> [What is asked]
Please copy the part of the file pre-sizing excerpt that begins at the words "Let’s work through" and stops after the words "argc, _TCHAR* argv[])". Keep every word and mark unchanged.

In this post, we are mostly concerned with Physical and Valid Data sizes. More details are available at the this MSDN page but for simplicity, let me put it this way:

  • When you create a file with the CreateFile API, it starts with a 0 byte length
  • One way to ‘grow’ the file is of course to sequentially write bytes to it.
  • But if you want to ‘pre-size’ the file to a specific size, then you may not want to explicitly write data upfront.
  • In those cases the OS provides a SetEndOfFile() API to ‘resize’ the file, but as you will see below, there are still some things which will hold up the thread when the first write operation is done to the pre-sized file

Let’s work through this step-by-step. A bit of programming knowledge will help, though it should be fairly easy to figure out what’s going on by reading the comments inline in the code! Smile 

Growing a file: C++ example

Here is a simple program which will demonstrate how you can grow a file to 3GB without having to write individual bytes till the 3GB mark:

#include <Windows.h>

int _tmain(int argc, _TCHAR* argv[])

> [Data lines]
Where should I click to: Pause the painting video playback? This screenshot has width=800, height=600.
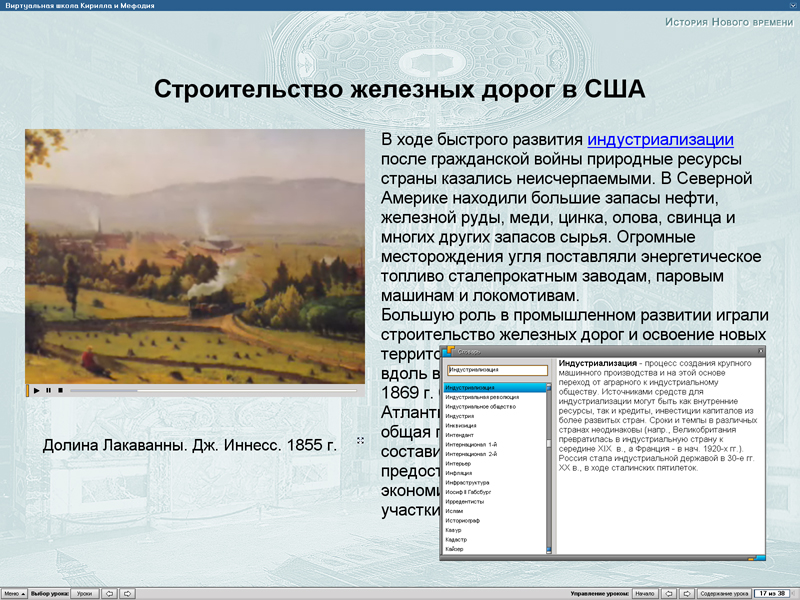point(49,389)
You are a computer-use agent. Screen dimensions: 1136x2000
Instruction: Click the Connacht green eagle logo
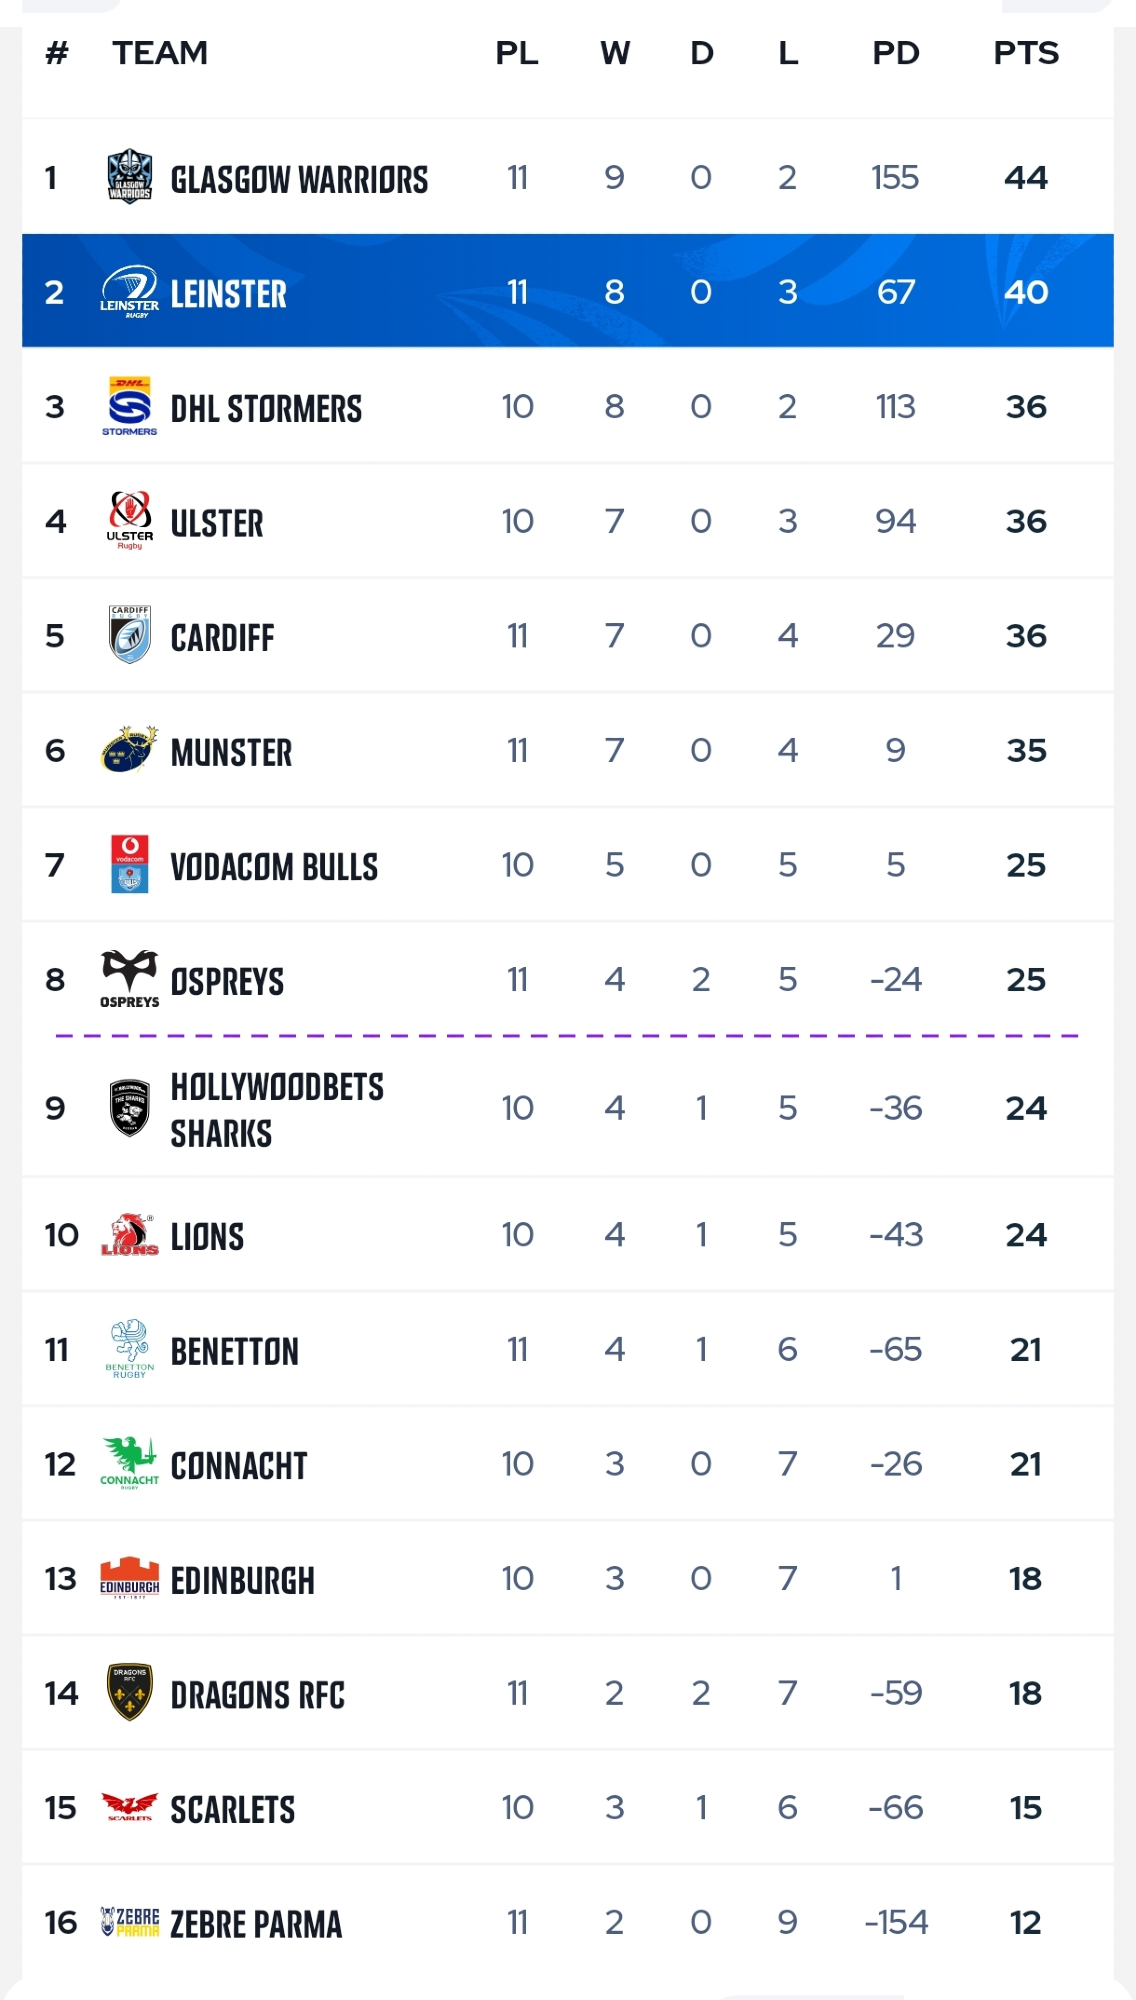point(130,1463)
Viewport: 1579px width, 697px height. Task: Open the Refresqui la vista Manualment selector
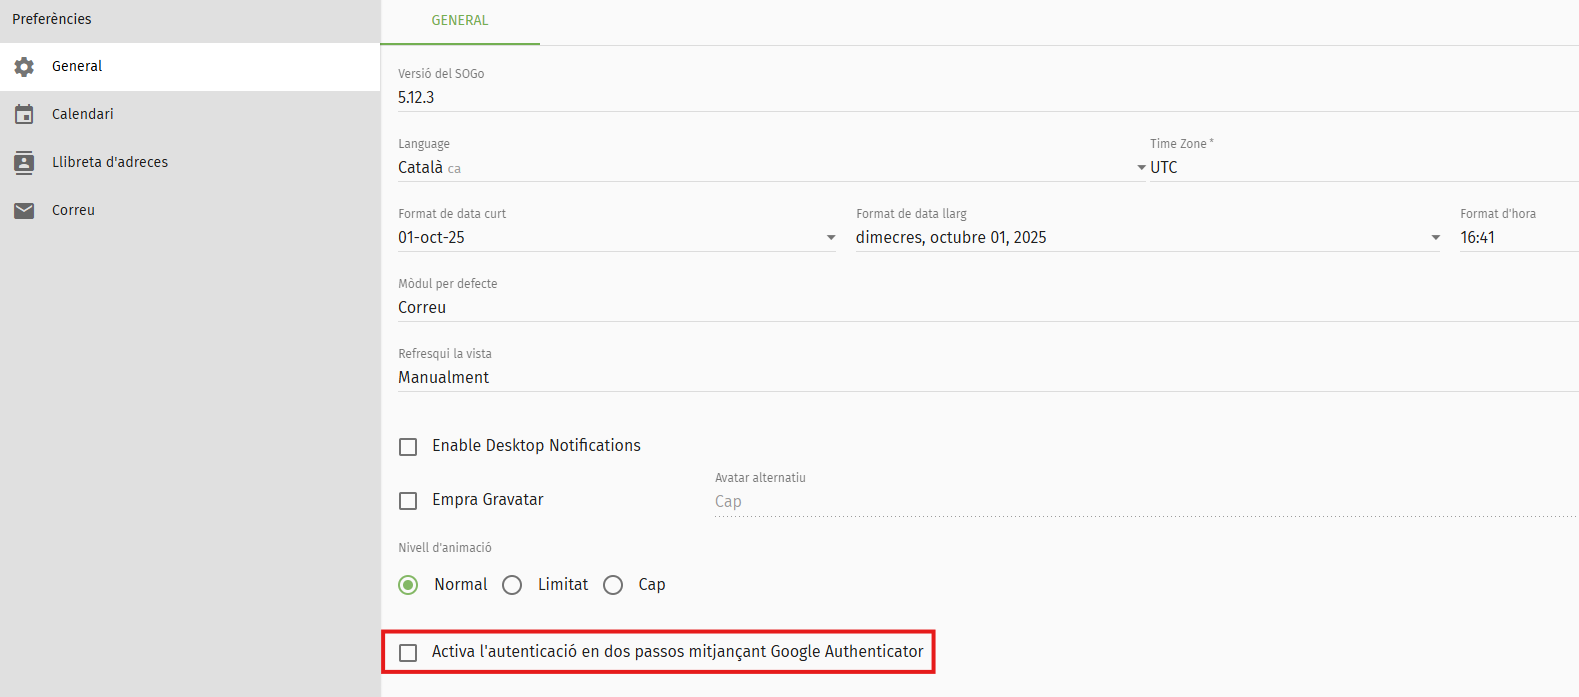click(x=985, y=378)
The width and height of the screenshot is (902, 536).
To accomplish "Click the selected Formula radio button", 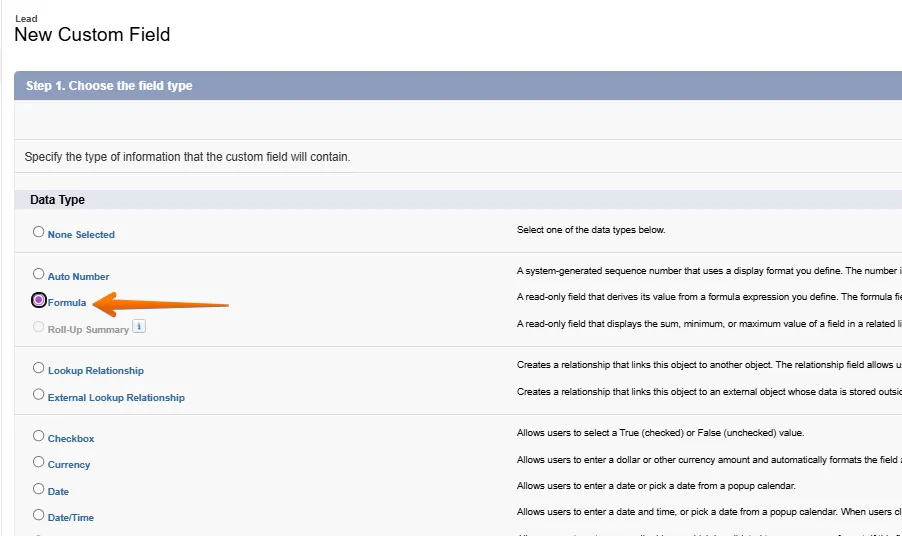I will pos(39,300).
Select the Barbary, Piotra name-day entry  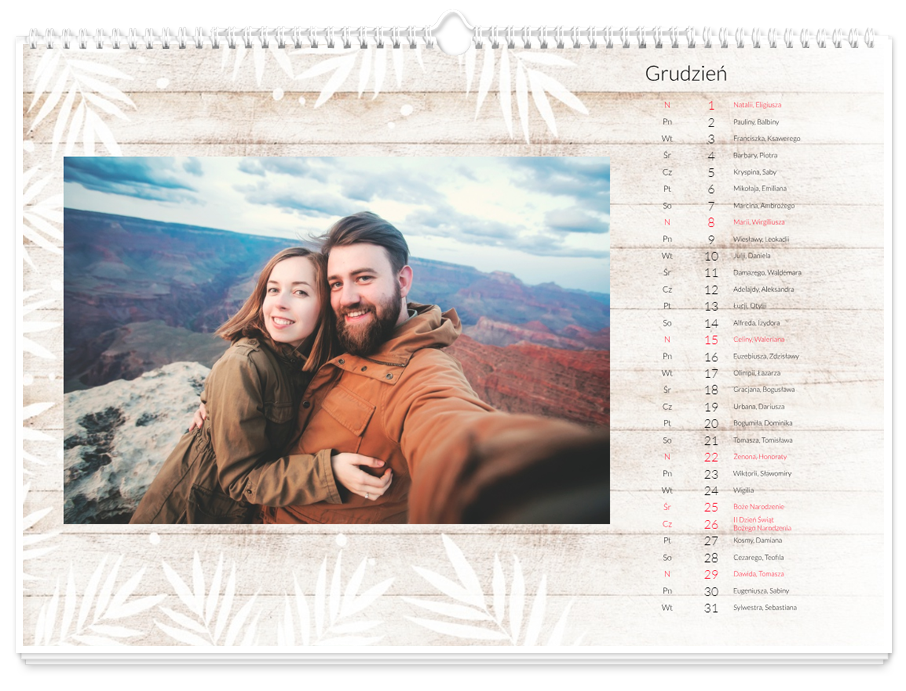pyautogui.click(x=755, y=155)
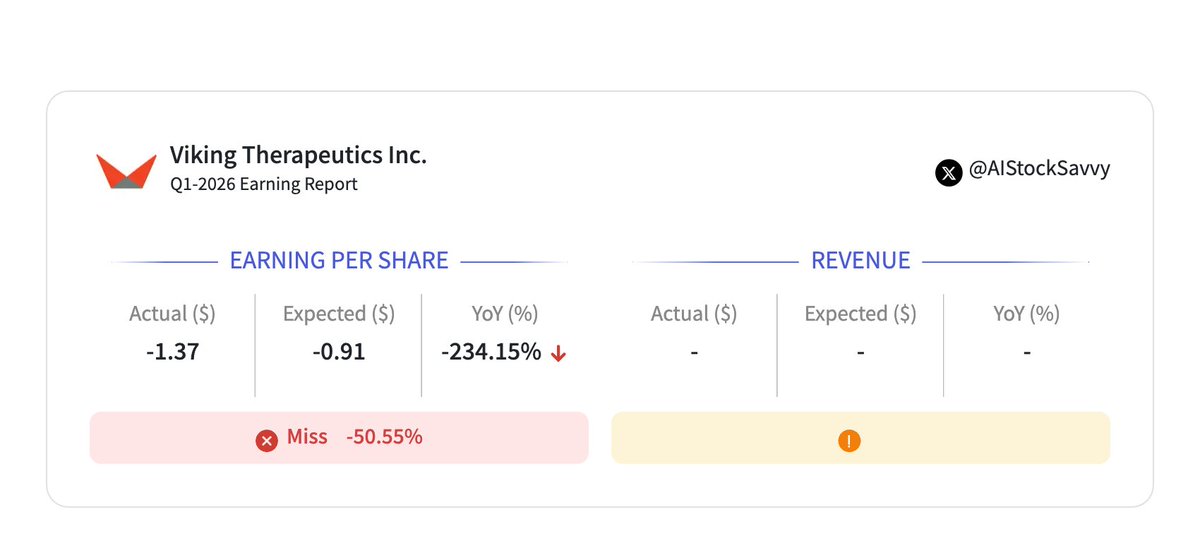Click the yellow revenue status banner
The width and height of the screenshot is (1200, 551).
click(860, 438)
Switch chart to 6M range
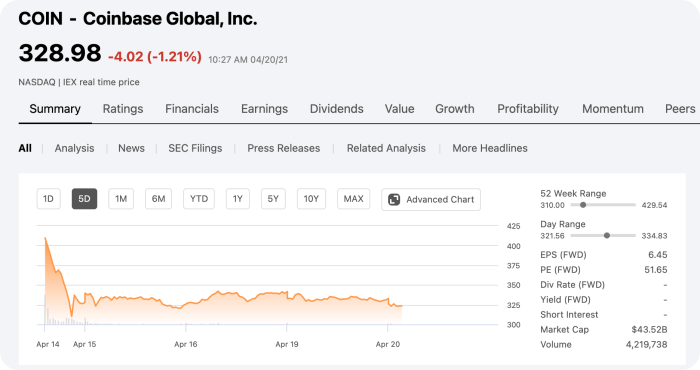This screenshot has height=370, width=700. (x=158, y=199)
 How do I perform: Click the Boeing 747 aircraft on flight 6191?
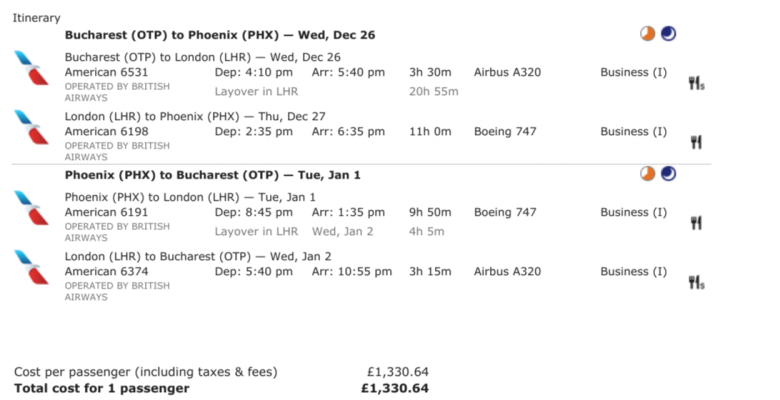pos(505,212)
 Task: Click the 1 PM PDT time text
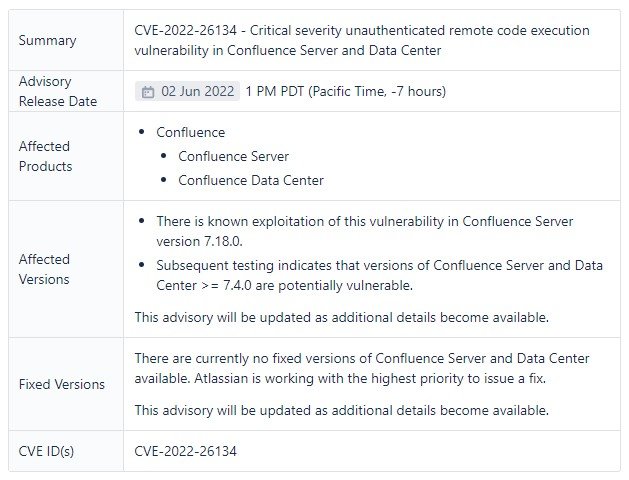click(345, 92)
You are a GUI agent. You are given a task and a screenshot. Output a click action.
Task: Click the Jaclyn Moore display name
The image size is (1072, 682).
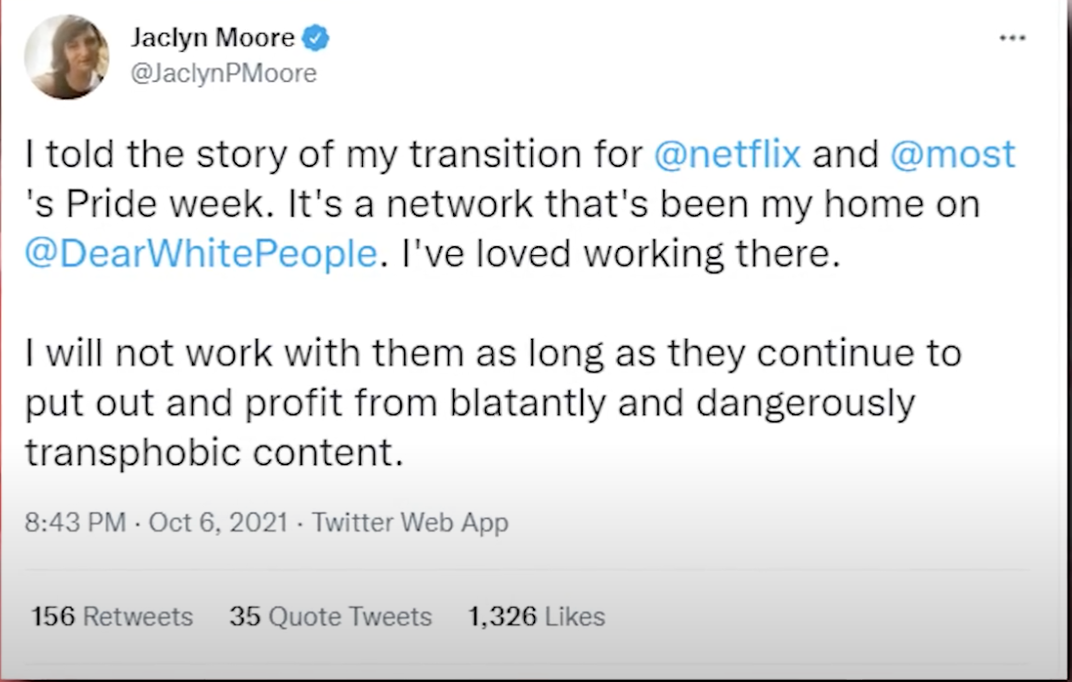(x=212, y=39)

> [Solution below]
Let’s work through this step-by-step. A bit of programming knowledge will help, though it should be fairly easy to figure out what’s going on by reading the comments inline in the code! Smile 

Growing a file: C++ example

Here is a simple program which will demonstrate how you can grow a file to 3GB without having to write individual bytes till the 3GB mark:

#include <Windows.h>

int _tmain(int argc, _TCHAR* argv[])